-------- Entries provided --------
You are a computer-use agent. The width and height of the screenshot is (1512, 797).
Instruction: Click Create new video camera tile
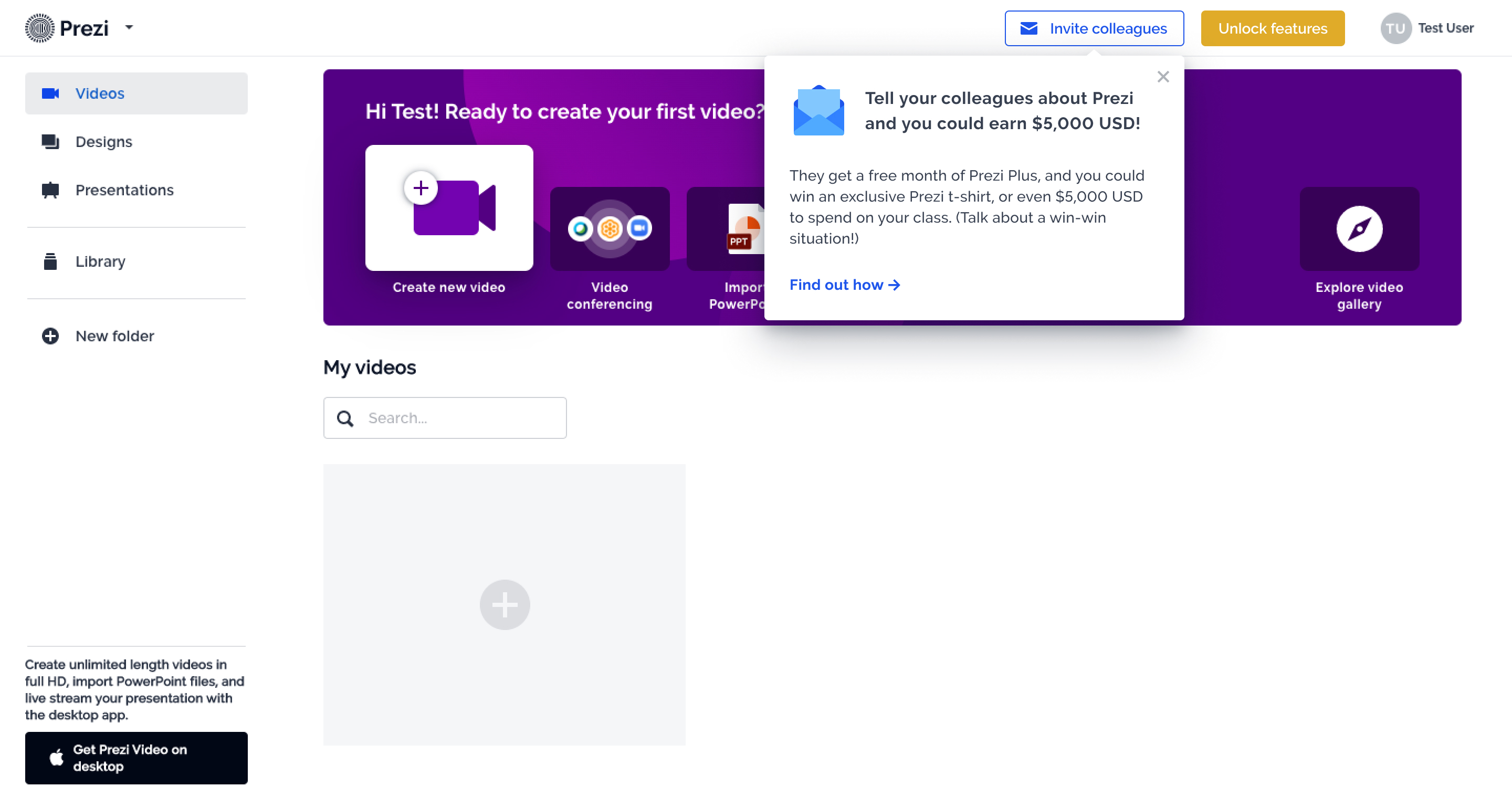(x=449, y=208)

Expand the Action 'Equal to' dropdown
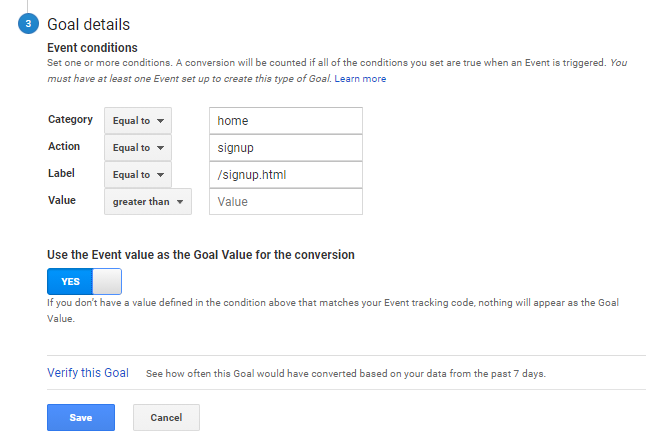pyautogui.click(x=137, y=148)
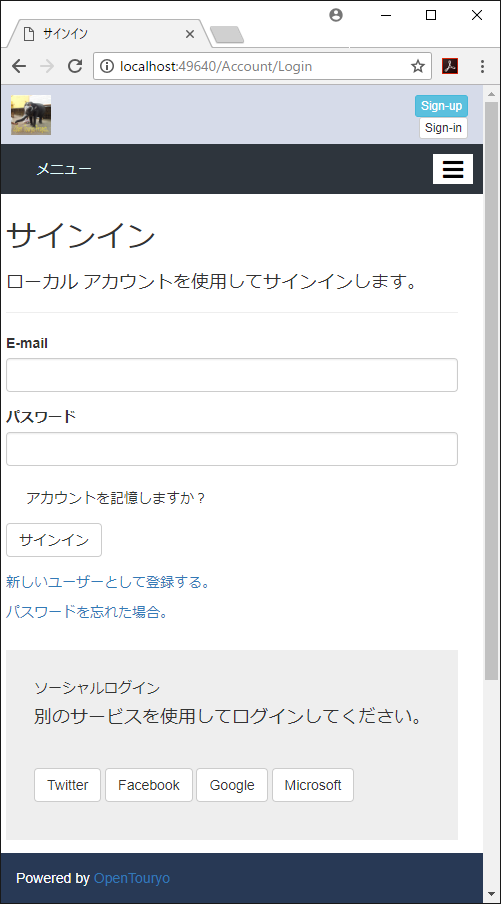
--------
-------- Entries provided --------
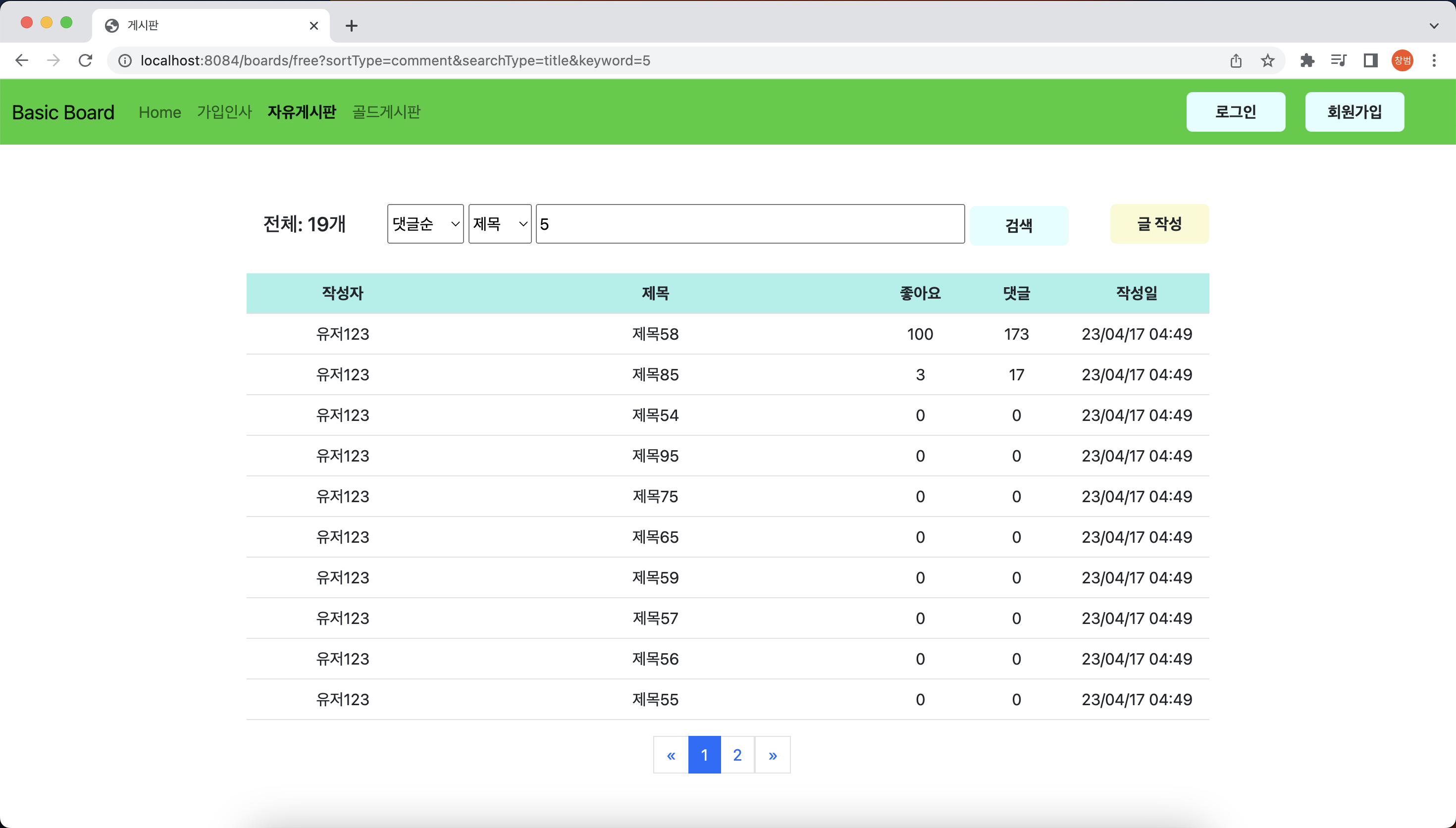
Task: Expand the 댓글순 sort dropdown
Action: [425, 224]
--------
-------- Entries provided --------
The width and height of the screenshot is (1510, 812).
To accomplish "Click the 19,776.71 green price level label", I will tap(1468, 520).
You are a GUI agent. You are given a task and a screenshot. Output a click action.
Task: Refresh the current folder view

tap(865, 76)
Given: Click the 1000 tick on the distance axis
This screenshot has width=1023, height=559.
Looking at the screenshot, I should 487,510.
--------
(Exercise) Reproduce the part of the lines above that opens with the line containing "The width and height of the screenshot is (1510, 812)." and closes with the line containing "Looking at the screenshot, I should 487,510.", copying each line exactly, both ends included.

(Answer below)
The width and height of the screenshot is (1510, 812).
To accomplish "Click the 19,776.71 green price level label", I will tap(1468, 520).
You are a GUI agent. You are given a task and a screenshot. Output a click action.
Task: Refresh the current folder view

tap(865, 76)
Given: Click the 1000 tick on the distance axis
This screenshot has width=1023, height=559.
Looking at the screenshot, I should 487,510.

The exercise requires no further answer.